AstraZeneca is writing a $600 million upfront check, with up to $900 million more in milestones, for exclusive worldwide rights to Dizal Pharmaceutical’s lung cancer pill Zegfrovy. Total deal value: $1.5 billion, plus tiered royalties on top, per the global exclusive license agreement the Shanghai biotech announced Tuesday.

Absent from the deal: any carve-out for Greater China, the usual clause in these cross-border pharma deals. AstraZeneca gets the whole map.

What’s it buying? Zegfrovy already cleared FDA accelerated approval in July 2025 for NSCLC patients who’d already failed chemo. That’s the small prize. The bigger one sits in Dizal’s Phase 3 WU-KONG28 data, published in the New England Journal of Medicine: a 35% cut in the risk of progression or death versus chemo, first-line, with response rates near 60% against 31% for the control arm. If frontline approvals land in the US and China, AstraZeneca isn’t just buying a post-chemo niche drug, it’s buying a shot at the much larger newly-diagnosed EGFR exon 20 market.

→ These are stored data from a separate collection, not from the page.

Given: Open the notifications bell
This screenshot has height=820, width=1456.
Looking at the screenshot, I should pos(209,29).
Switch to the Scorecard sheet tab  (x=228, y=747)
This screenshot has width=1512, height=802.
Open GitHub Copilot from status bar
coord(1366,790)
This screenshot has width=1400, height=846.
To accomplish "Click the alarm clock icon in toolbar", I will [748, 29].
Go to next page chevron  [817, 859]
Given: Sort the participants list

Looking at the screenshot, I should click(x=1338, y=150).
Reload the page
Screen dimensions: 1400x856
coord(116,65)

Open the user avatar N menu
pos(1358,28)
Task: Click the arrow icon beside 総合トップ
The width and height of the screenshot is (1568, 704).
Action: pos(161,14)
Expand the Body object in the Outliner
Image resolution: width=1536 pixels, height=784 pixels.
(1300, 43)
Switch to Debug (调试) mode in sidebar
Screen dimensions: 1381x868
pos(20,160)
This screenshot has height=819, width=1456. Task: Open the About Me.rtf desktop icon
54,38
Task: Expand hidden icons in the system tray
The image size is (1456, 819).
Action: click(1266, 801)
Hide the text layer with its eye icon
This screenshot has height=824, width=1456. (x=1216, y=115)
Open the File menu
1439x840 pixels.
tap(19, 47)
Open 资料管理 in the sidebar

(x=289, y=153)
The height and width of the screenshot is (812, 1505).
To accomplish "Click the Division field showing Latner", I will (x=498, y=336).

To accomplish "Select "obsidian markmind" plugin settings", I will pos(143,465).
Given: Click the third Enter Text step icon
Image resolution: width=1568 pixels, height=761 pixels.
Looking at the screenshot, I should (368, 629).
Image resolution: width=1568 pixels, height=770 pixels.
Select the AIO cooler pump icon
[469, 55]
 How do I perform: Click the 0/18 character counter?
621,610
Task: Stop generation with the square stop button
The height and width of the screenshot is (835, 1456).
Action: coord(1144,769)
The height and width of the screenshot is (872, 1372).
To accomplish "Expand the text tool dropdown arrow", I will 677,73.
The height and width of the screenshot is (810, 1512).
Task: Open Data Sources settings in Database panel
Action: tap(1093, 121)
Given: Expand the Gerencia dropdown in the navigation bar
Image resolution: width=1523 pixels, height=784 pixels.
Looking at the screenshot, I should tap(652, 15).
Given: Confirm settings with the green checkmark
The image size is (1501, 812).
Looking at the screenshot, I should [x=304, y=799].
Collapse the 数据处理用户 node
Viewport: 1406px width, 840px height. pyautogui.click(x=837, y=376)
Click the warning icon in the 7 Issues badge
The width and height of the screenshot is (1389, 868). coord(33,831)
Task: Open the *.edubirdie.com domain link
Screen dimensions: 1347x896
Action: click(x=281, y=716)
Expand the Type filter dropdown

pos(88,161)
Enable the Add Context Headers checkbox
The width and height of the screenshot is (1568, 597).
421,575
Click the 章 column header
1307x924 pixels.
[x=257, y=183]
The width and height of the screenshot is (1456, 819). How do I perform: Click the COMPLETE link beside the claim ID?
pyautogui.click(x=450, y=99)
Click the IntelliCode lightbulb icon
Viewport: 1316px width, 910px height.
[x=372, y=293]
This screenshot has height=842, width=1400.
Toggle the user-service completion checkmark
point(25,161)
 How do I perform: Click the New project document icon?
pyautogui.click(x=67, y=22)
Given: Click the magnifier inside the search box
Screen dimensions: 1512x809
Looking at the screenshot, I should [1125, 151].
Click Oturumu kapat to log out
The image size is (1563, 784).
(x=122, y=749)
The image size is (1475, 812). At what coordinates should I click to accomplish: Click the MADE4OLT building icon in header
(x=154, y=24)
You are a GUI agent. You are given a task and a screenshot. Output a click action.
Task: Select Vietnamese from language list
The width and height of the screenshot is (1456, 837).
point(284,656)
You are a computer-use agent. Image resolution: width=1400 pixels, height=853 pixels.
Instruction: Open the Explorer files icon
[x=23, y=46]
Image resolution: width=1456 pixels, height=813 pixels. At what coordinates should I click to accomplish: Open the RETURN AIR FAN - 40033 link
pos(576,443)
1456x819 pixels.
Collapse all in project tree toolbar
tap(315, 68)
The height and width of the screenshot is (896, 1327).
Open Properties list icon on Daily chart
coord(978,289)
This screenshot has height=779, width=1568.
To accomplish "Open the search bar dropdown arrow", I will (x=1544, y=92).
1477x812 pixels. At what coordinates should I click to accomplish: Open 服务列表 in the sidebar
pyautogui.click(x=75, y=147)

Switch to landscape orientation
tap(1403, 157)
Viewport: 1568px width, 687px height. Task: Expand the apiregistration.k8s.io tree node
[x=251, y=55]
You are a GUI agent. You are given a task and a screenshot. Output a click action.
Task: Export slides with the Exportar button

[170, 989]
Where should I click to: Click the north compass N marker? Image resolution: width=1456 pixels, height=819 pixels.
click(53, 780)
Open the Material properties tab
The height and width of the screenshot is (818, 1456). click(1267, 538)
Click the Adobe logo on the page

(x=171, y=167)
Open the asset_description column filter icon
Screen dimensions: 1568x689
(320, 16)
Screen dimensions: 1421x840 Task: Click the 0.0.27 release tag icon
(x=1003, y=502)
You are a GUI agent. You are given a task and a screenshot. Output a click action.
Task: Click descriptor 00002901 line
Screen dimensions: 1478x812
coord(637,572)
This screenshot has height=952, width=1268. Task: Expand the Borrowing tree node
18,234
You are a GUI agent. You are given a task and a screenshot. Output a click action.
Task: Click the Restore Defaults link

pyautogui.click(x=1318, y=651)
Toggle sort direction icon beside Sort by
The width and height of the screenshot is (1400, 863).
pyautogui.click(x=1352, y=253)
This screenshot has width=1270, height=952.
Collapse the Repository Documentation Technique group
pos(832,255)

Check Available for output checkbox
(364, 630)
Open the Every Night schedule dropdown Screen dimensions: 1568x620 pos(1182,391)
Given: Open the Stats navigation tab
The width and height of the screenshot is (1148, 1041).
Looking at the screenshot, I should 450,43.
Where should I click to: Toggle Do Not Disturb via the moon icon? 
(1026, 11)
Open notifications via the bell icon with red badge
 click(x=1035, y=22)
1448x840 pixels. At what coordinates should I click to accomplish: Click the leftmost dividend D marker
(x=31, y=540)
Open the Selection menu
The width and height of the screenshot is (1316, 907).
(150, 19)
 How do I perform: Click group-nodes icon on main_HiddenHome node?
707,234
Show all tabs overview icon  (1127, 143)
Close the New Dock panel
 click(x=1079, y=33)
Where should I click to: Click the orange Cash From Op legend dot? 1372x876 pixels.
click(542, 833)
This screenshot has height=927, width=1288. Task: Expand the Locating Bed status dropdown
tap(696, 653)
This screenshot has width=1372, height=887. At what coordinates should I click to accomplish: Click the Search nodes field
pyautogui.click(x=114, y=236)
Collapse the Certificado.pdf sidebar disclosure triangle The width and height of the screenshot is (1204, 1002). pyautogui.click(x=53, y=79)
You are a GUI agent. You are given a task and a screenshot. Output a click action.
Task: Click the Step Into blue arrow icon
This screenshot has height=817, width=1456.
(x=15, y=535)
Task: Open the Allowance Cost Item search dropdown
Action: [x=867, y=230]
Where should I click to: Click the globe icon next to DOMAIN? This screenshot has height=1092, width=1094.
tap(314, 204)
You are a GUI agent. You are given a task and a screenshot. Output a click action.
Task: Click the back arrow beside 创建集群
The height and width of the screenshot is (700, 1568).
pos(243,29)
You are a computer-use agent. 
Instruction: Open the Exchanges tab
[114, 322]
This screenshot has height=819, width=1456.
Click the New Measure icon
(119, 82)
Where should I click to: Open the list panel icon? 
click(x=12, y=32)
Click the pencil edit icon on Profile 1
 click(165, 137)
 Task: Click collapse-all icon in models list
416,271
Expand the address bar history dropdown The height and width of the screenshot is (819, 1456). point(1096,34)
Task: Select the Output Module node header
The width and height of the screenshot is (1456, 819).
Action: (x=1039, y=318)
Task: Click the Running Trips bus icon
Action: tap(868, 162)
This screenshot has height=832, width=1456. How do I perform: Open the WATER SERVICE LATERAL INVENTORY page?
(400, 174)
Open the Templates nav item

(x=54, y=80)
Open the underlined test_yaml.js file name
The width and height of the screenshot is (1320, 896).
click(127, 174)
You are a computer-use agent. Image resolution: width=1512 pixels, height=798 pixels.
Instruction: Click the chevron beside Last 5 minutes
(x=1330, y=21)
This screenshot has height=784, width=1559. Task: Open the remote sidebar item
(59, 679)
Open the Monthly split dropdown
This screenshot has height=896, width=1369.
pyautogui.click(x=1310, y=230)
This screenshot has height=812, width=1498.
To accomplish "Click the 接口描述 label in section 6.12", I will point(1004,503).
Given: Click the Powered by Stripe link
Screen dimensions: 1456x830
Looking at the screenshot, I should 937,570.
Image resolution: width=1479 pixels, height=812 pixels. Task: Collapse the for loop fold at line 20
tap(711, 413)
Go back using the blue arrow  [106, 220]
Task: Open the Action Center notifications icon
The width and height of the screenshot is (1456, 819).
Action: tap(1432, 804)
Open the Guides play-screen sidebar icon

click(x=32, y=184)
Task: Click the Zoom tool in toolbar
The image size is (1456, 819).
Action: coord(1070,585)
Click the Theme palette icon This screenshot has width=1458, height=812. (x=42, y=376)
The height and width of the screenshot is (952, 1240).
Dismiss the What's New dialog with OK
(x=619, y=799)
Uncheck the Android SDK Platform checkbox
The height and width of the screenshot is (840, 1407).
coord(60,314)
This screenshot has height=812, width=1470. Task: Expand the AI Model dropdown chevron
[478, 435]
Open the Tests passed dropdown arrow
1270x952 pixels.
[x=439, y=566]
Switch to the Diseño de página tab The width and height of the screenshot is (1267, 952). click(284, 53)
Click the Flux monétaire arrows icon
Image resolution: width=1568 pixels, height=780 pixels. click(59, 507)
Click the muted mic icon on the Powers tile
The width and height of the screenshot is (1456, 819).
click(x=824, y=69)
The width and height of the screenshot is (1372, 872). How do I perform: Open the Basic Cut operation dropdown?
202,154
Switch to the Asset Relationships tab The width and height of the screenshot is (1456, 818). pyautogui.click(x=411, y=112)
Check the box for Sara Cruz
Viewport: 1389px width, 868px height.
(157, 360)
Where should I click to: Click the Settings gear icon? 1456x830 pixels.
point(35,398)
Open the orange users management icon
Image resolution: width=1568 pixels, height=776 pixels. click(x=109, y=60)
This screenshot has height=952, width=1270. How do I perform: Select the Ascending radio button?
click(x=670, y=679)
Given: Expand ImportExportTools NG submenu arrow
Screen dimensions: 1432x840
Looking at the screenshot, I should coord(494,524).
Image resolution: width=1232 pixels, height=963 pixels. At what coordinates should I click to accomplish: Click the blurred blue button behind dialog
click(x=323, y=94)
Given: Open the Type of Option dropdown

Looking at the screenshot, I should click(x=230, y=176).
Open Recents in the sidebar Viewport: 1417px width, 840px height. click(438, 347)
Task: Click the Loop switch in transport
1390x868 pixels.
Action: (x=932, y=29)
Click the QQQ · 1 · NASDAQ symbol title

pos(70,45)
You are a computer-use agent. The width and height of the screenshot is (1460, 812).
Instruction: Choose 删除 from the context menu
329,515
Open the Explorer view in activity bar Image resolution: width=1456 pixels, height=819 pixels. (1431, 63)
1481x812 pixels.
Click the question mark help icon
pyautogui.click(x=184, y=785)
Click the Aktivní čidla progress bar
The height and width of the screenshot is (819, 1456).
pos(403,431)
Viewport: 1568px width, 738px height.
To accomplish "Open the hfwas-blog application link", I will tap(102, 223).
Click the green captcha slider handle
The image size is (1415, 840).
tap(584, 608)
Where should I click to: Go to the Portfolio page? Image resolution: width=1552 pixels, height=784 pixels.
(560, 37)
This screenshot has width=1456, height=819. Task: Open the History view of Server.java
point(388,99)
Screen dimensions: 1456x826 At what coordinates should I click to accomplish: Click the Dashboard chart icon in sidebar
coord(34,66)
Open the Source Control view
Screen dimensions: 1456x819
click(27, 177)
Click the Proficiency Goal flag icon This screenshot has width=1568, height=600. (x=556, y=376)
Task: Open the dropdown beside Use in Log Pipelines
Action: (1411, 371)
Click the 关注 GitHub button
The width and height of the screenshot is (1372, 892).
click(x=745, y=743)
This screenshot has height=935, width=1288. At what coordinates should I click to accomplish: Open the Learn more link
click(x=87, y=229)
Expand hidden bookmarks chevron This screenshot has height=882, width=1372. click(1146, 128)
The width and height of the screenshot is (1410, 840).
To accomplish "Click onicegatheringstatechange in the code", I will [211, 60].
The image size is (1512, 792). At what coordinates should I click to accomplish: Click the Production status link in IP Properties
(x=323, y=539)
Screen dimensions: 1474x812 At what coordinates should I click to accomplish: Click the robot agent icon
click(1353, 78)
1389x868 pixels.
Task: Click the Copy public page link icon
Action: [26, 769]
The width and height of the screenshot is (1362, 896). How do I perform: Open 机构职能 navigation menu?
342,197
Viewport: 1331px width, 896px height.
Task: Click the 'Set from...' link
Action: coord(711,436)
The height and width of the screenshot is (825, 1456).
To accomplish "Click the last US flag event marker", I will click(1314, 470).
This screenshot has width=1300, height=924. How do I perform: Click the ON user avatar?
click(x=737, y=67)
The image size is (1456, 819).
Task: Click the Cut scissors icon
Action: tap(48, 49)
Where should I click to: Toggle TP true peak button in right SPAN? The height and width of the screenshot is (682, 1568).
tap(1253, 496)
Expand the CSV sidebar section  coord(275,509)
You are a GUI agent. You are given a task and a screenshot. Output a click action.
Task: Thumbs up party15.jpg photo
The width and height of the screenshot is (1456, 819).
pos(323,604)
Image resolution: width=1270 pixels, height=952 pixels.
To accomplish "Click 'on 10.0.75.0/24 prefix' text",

This isn’t a one-off. It’s AstraZeneca’s third Asian licensing deal this month, following a January obesity pact and a June kidney-disease agreement with CSPC Pharmaceutical, the latter worth up to $1.77 billion, plus a $1.9 billion respiratory deal with Sino Biopharmaceutical last week. The pharma is buying pipeline, one Chinese biotech at a time.

The transaction is expected to close later this year, once those frontline regulatory decisions start landing.